第4話 店主について
「パトリシアさんはロン・ドルミールをご存じなんですか?」
馬車に揺られながら問う。
「そう呼ばれる骨董品店があることは知っていたわ。けど、お店のことはよく知らないの。そこの店主さんとは昔からのおつき合いなのだけれど」
どんな店主か尋ねると、彼女は可笑しそうに笑った。
「ラフィネさんと言って、昔は今から向かう丘の麓の葬儀屋さんで働いていたらしいわ。私の一族は代々彼に火葬とかもろもろをお願いしていたみたい。今は自分のお店を営んでらっしゃるのよ」
パトリシアさんの話によると彼は年齢不詳らしい。なぜなら…
「私が子どもの頃ひいおばあ様が亡くなられたのだけれど、その時と噂で聞く今の彼の容姿が全く変わってないの」
「え?」
「可笑しいと思うでしょう?、でも本当よ。噂だとあの氷山の向こうからやって来た魔法使いが人間のふりをしているんじゃないかって話。お国はなぜか嫌っているようだけれど、素敵だと思わない?」
彼女の御伽噺のような話についていけず呆気にとられていると、「あら、知らない?」と不思議そうに首を傾げられた。
魔法使いが実在するということも、氷山もその向こうの国のことも生まれて初めて聞いたと正直に話すと凄く驚かれた。
パトリシアさんは親切な人で、無知な僕にそれらの話を事細かに説明してくれた。
「数千年前に大きな戦争が起きるまでは魔法使いと人間は一緒に暮らしていて、終戦後魔法使い側が一つの大国を二つに分かつ氷山を出現させたということですね」
話を簡潔にまとめて確認すると、彼女は両手を合わせて微笑んだ。
「順序もバラバラで自由に話しちゃってたのに、よくまとまってるわ。スヴニール君は賢いのね」
「いえ、僕は学がないので。パトリシアさんの話し方がお上手なんですよ」
学がないことは密かにコンプレックスだったけれど、自力で学ぶには時間もお金もない暮らしをしてきたから、半分諦めていた。

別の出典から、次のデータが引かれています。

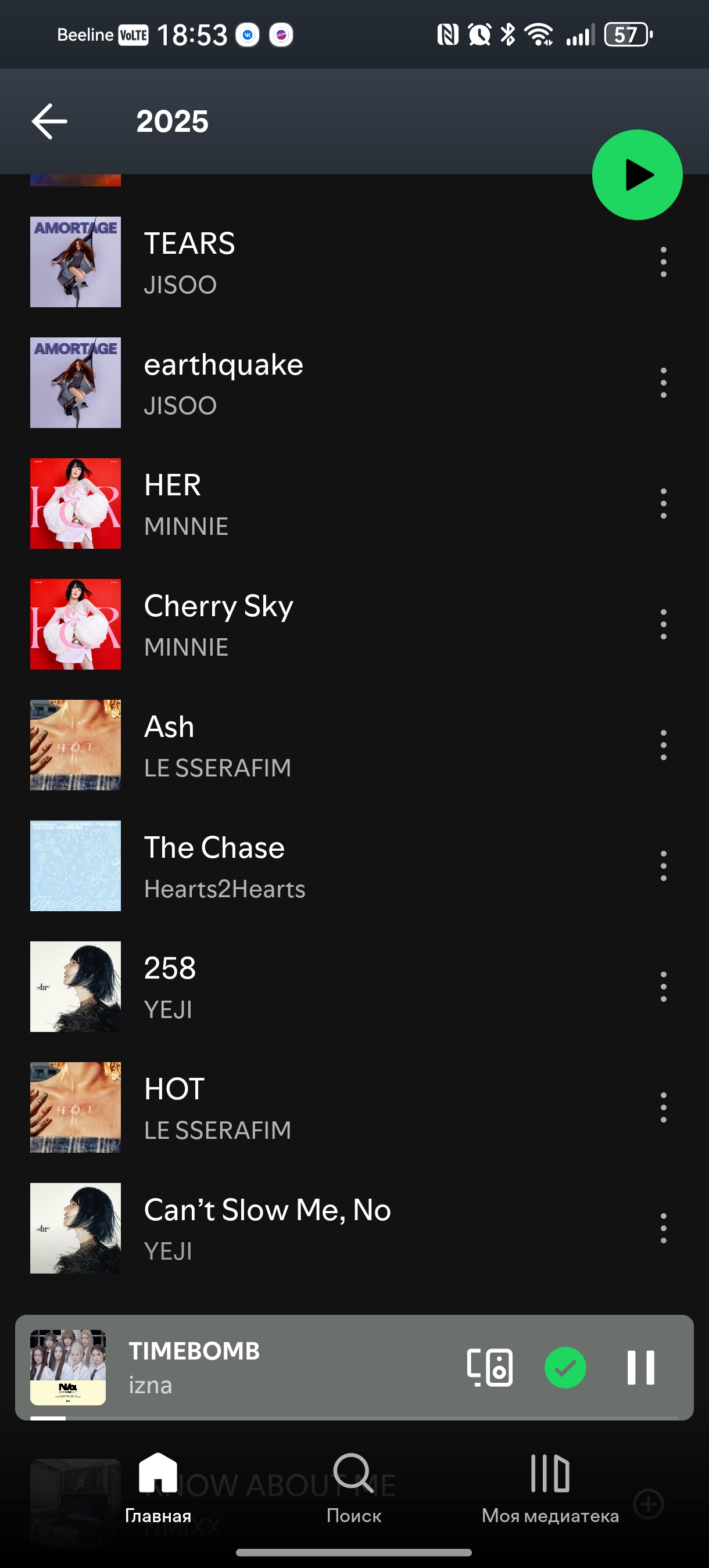Select the AMORTAGE album cover beside TEARS
The height and width of the screenshot is (1568, 709).
[76, 262]
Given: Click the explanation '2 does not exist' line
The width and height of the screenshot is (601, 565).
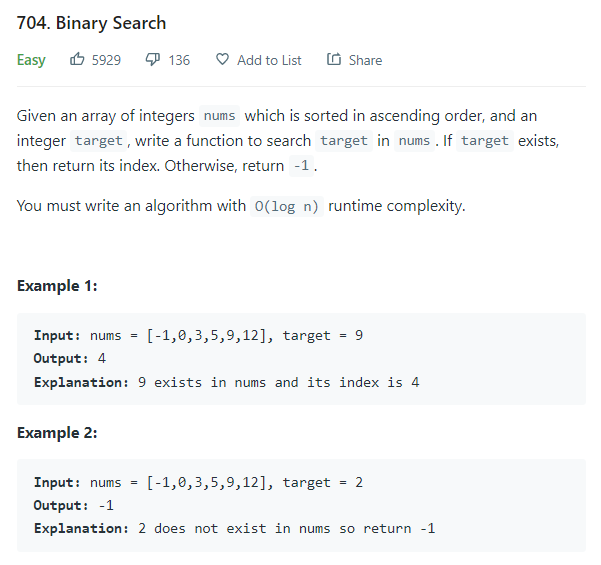Looking at the screenshot, I should tap(235, 529).
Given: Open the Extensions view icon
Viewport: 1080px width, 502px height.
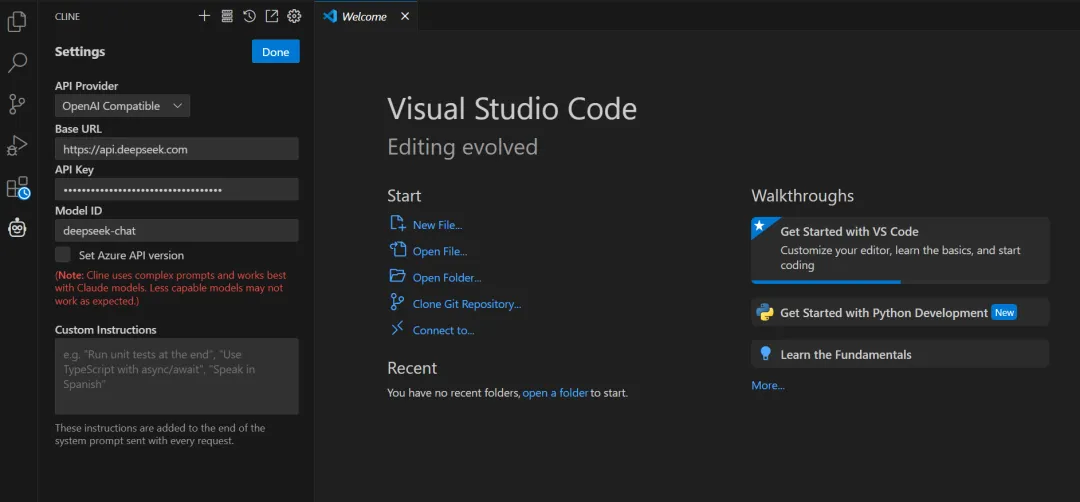Looking at the screenshot, I should (x=17, y=188).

「今でも時々攻め込んだり攻め込まれたり、争いは絶えないのだけれどね」
魔法使いが攻めてくると通たちがあると、彼女は家族と共にもっと都会にある本邸へと避難するのだそう。
「それなのにこの町に別荘を?」
「だって氷山がとっても素敵だから。それに自然豊かなこの町で娘たちを感性豊かに育てたくて出来るだけこっちにいるのよ」
この町は確かに空気が澄んでいて、故郷よりもっと緑が多い気がする。それにここは主に貧困層が暮らす町ではあるものの、パトリシアさんのような富裕層が多く別荘を建てているからか町の景観や雰囲気も悪くなかった。
「そろそろソレイユ・クシャン・コリーヌに着くわ。夫や娘たち、親族はみんなそこで待っているの」
父親とその一人娘だというパトリシアさんの二人だけで、懐かしい場所を少し回っていたのだと言う。生前は忙しく行きたかったと言っていた列車旅行に行く暇さえなかった父親に、せめてお墓に入る前にと思ってのことだったらしい。
「パトリシアさんのお父様、きっと喜んでいらっしゃいますよ」
「そうだといいのだけど。どうしても生きている時にしてあげたかったと悔いてしまってね」
僕はもう二度と両親に親孝行が出来ない。でもマルクさん一家にはまだ出来る。断られてしまうかもしれないけれど、いつか旅行をさせてあげたいな。
丘の麓に馬車を止め、パトリシアさんは彼女と彼女の父親を待ちわびて集まっていた親族に僕を紹介してくれた。遠慮したのに、パトリシアさんはかなり強引な人だ。
力のある男性陣が彼女の父親の永眠る棺を夕日がよく見える丘の上へと運んでいると、不意に何の気配もなく一人の男が現れた。